Secondo quanto affermano le più recenti statistiche previsionali, tra circa 15 anni il mercato italiano delle quattro ruote potrà disporre di 15 milioni di auto diverless. Che si tratti di una previsione più o meno ottimistica, sarà il futuro a garantirlo. Quel che è certo è invece che fin d’oggi le assicurazioni si stanno preparano all’avvenimento tra dubbi e richieste di norme più chiare.
In tal proposito, sbaglia chi tende a considerare tale fenomeno come una velleità futura: per potersi preparare correttamente a quanto avverrà, bisogna infatti muoversi oggi.

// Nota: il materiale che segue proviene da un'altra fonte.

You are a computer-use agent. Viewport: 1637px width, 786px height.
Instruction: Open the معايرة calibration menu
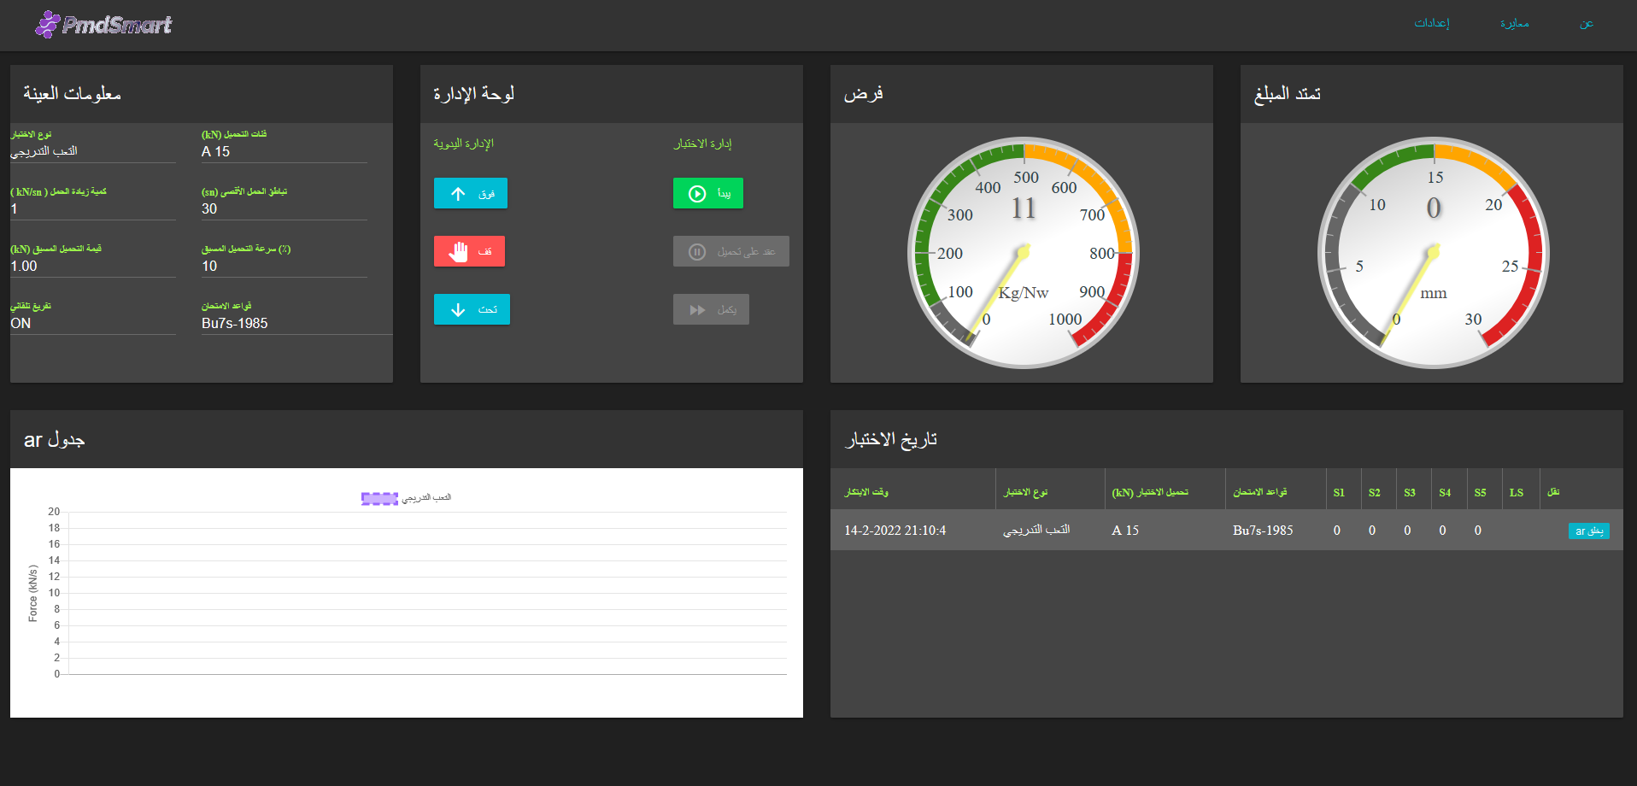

Soprattutto, si dirà, in un contesto dove le accelerazioni non mancano: l’accordo tra Fca e Google per la sperimentazione dei nuovi modelli è un chiaro esempio di come il mercato e gli operatori abbiano rotto gli indugi, andando ad arricchire un comparto già occupato da produttori di automobili, grandi colossi della tecnologia, e così via.
Ma cosa accadrà alle compagnie assicurative? Ad anticiparlo è, sul quotidiano La Stampa, Paolo Ceresi, esperto di Mbs Consulting, la principale società italiana di consulenza per il settore assicurativo: “tra quindici anni avremo 20 milioni di auto tradizionali e 15 milioni di self driving cars” – afferma l’eserto, per poi ricordare come il mercato sarà per forza di cose un ibrido. In altre parole, Ceresi sostiene che le assicurazioni dovranno affrontare nuove vie, e che oggi “sono consapevoli che il modello di rischio cambierà completamente (…) Oggi assicurano una persona, in futuro dovranno assicurare il software, i sensori o i produttori della macchina la filiera e il modello di rischio cambierà in modo cruciale”.
Prima di un nuovo modello dovranno tuttavia giungere nuove regole. Ed è proprio qui che potrebbero sorgere problemi: “Quanto velocemente si saprà muovere il legislatore? Pensa a Uber, non hanno ancora capito come comportarsi” – annota Ceresi. E come dargli torto?